Collected data

# # # #

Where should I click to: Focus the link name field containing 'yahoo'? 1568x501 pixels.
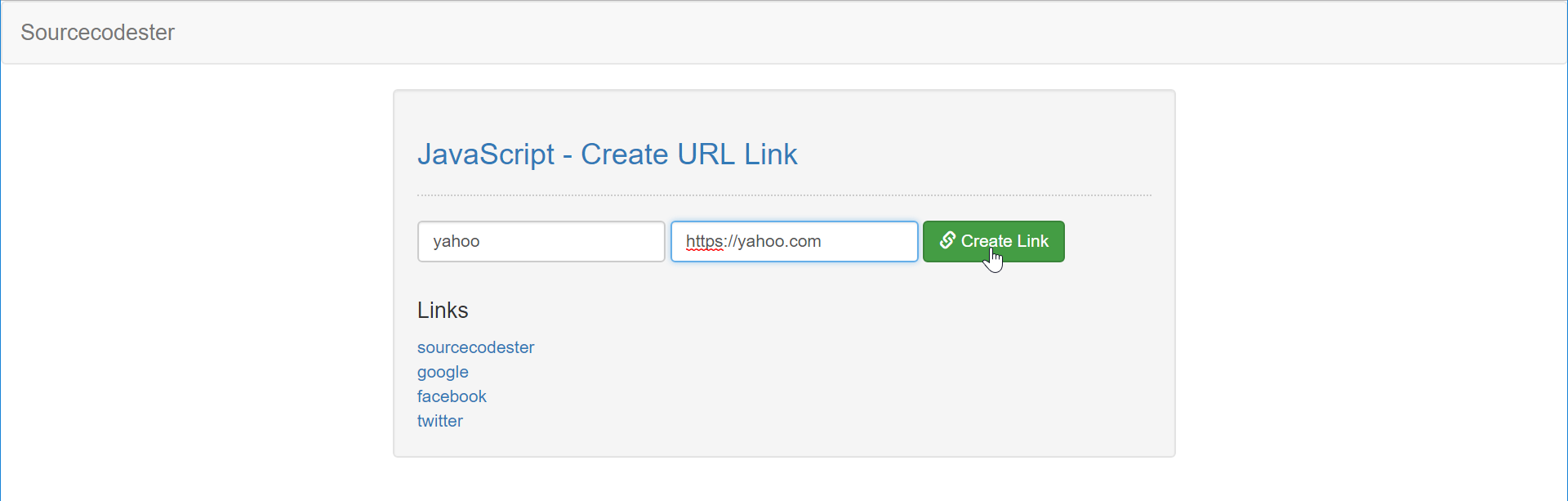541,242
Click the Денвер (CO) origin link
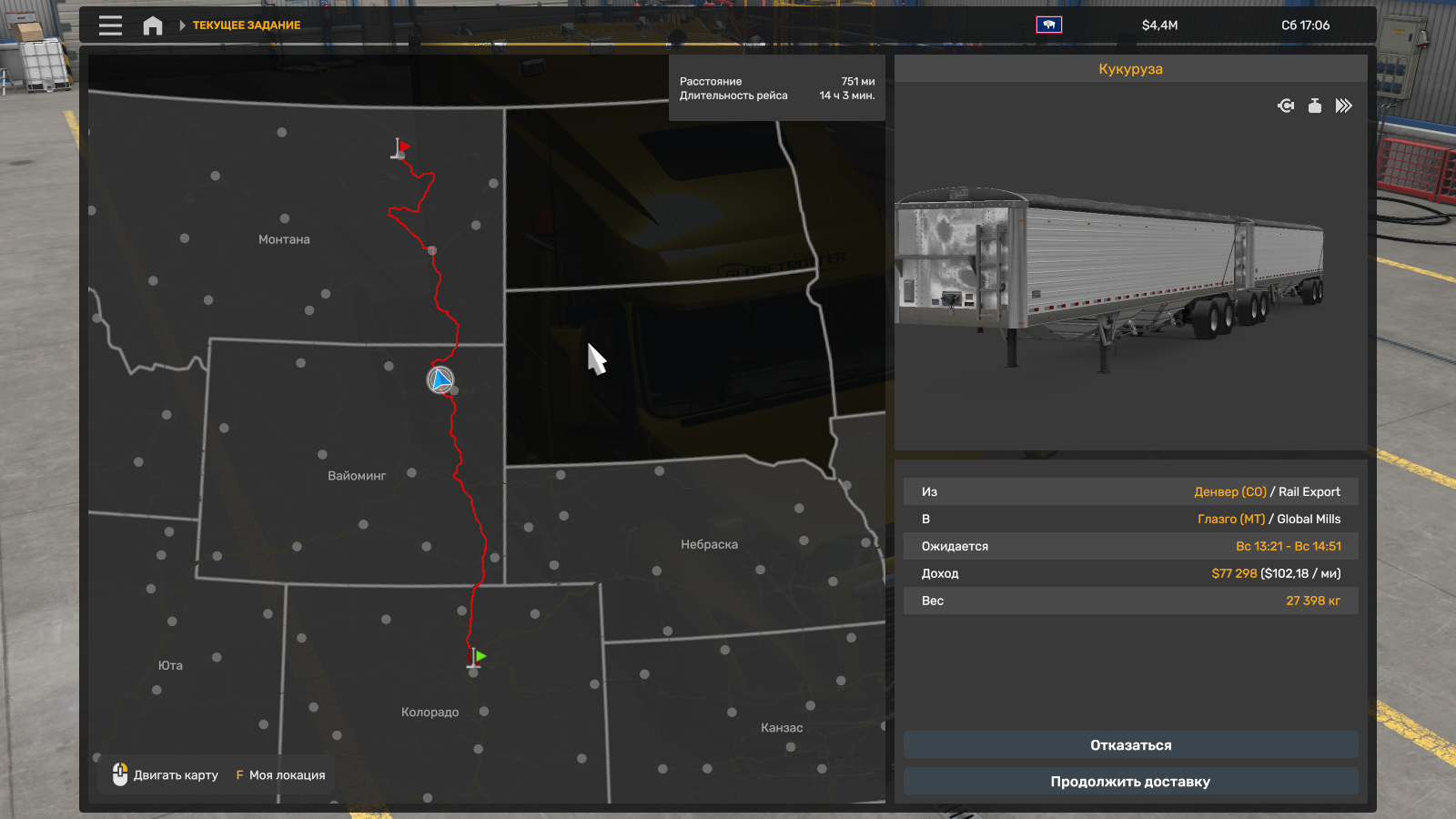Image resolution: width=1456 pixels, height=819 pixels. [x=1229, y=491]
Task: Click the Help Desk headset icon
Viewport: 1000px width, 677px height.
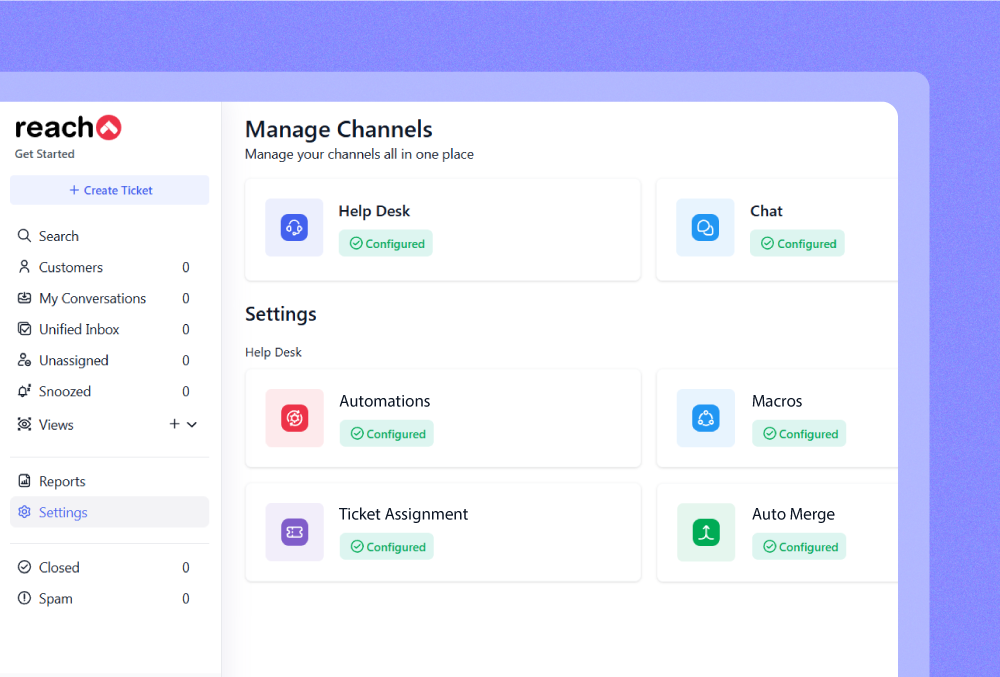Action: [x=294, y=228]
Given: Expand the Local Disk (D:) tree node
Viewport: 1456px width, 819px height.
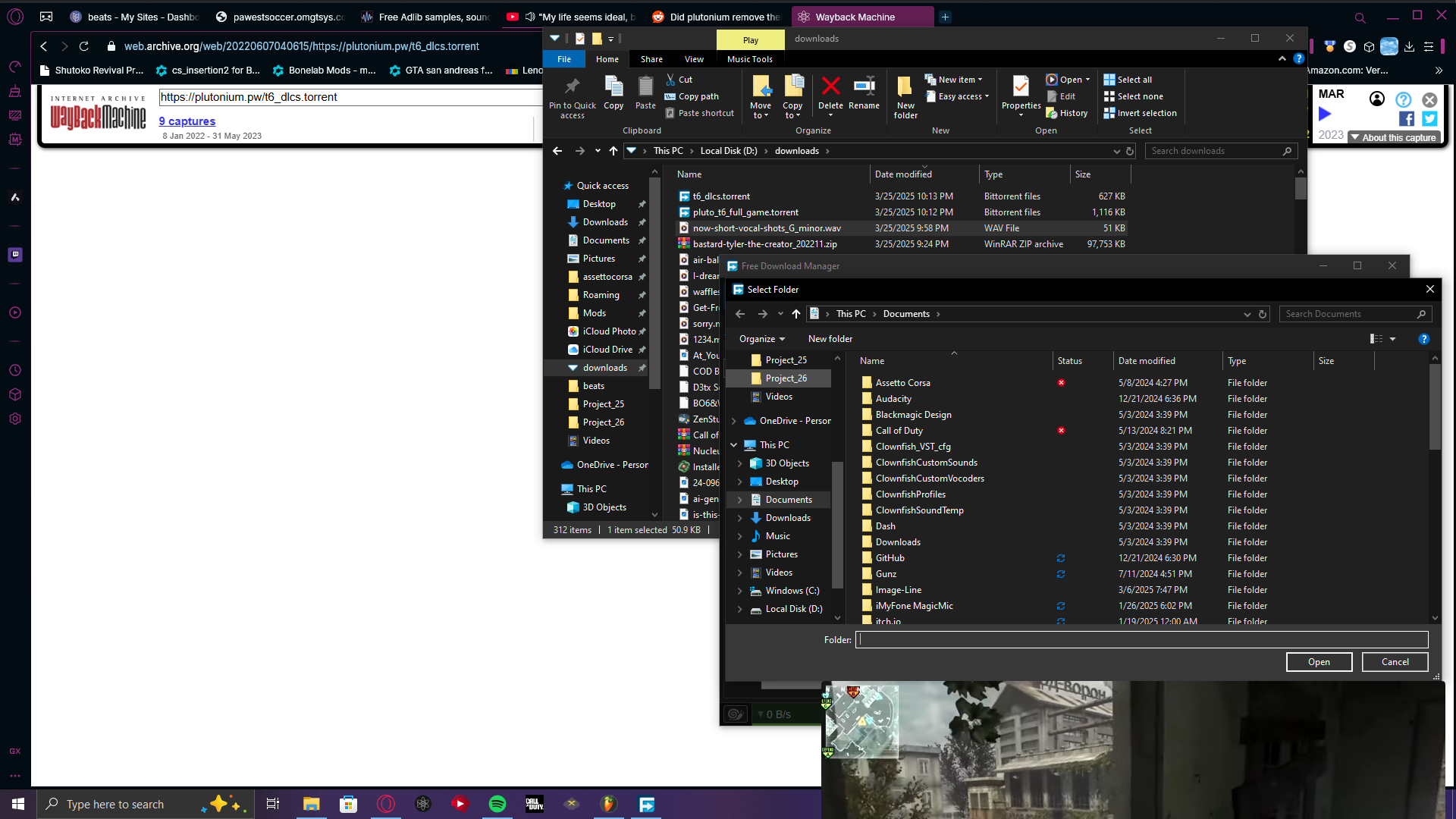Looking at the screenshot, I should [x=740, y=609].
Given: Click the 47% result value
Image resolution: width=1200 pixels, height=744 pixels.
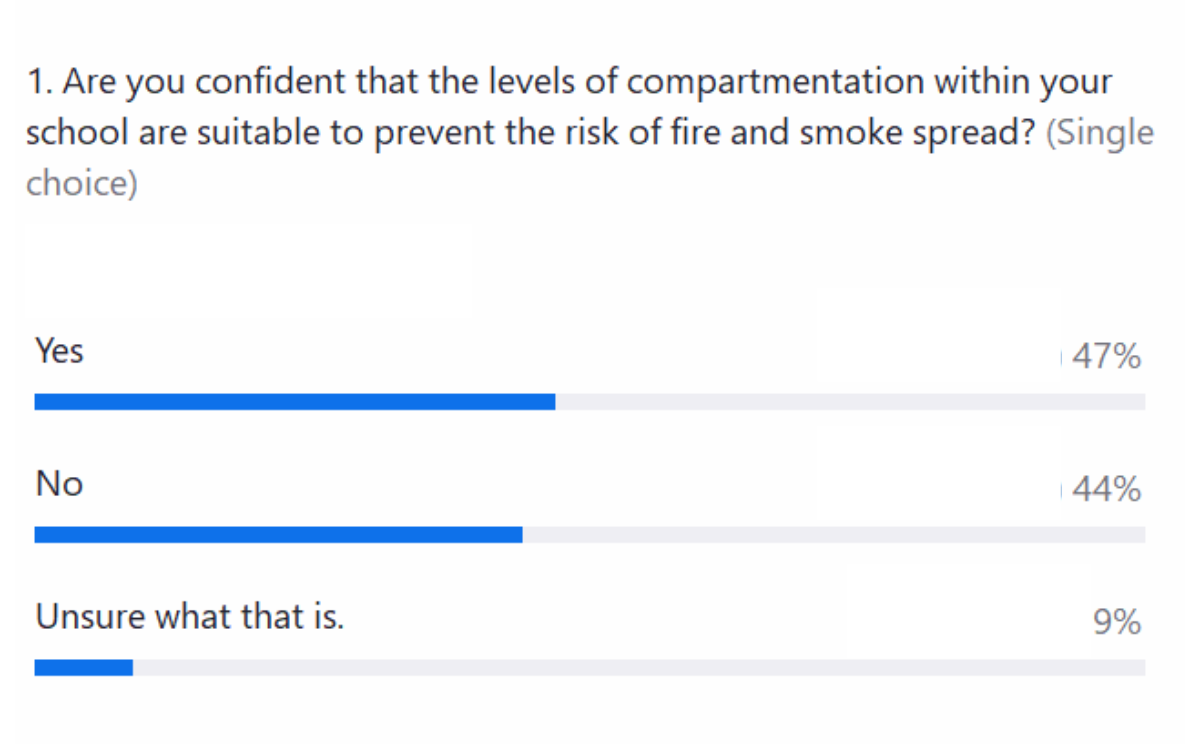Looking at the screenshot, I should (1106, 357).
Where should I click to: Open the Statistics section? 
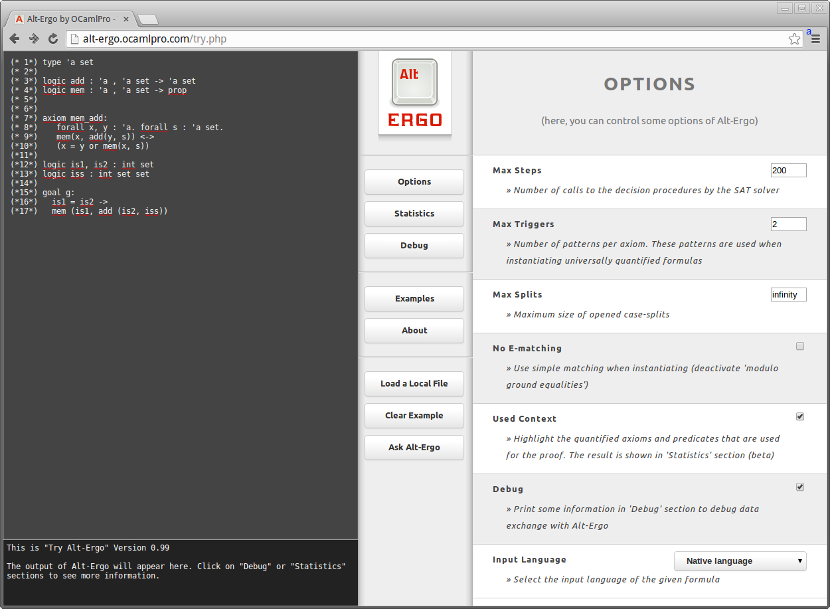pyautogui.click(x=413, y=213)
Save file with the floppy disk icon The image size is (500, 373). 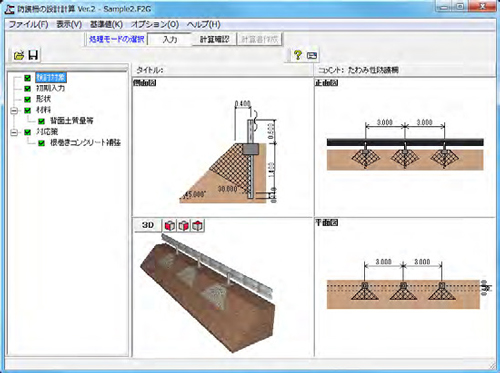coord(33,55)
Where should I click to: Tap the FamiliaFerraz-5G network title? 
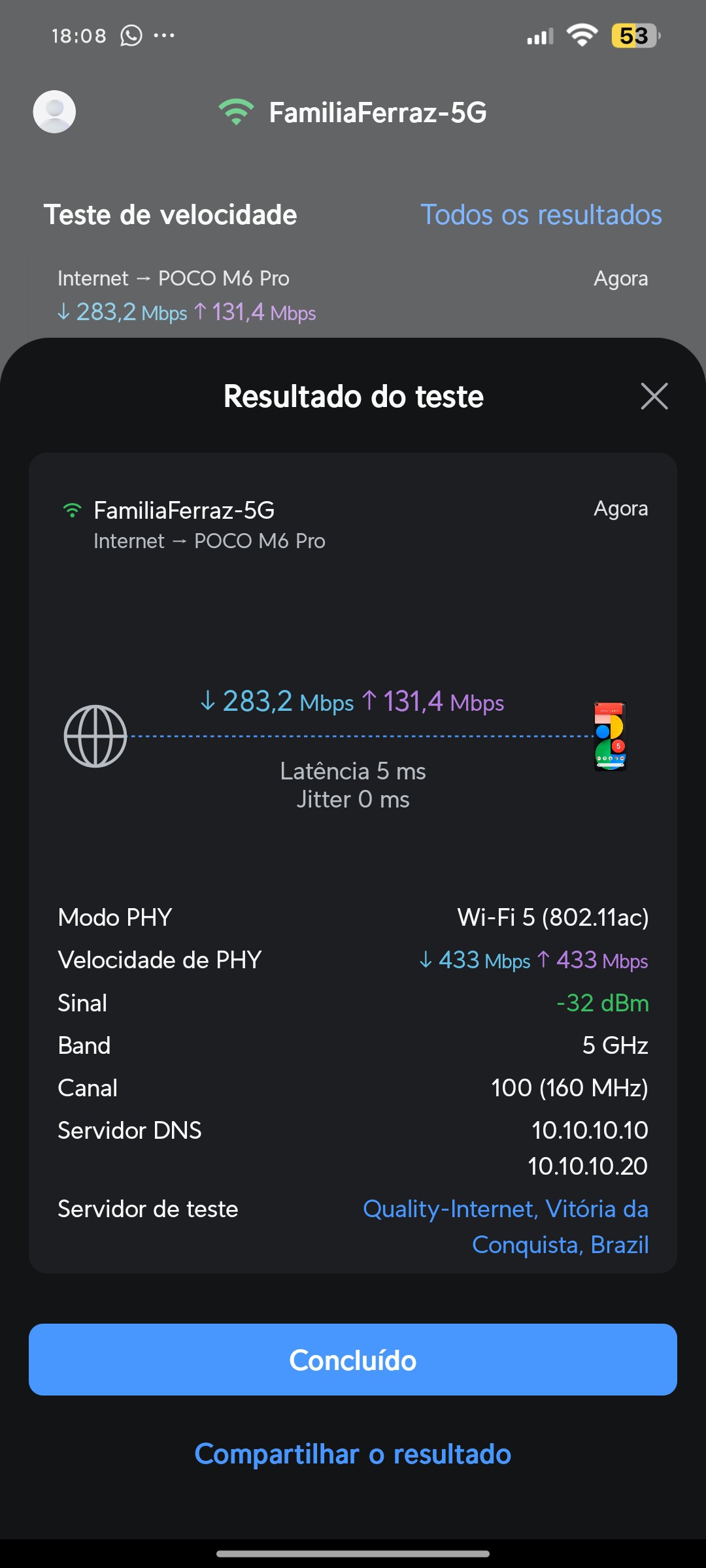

# # # #

## TASK OBJECTIVE
Find every line in the data above that holds the string "Given". Give the number of such lines and nothing else.

## SOLUTION
2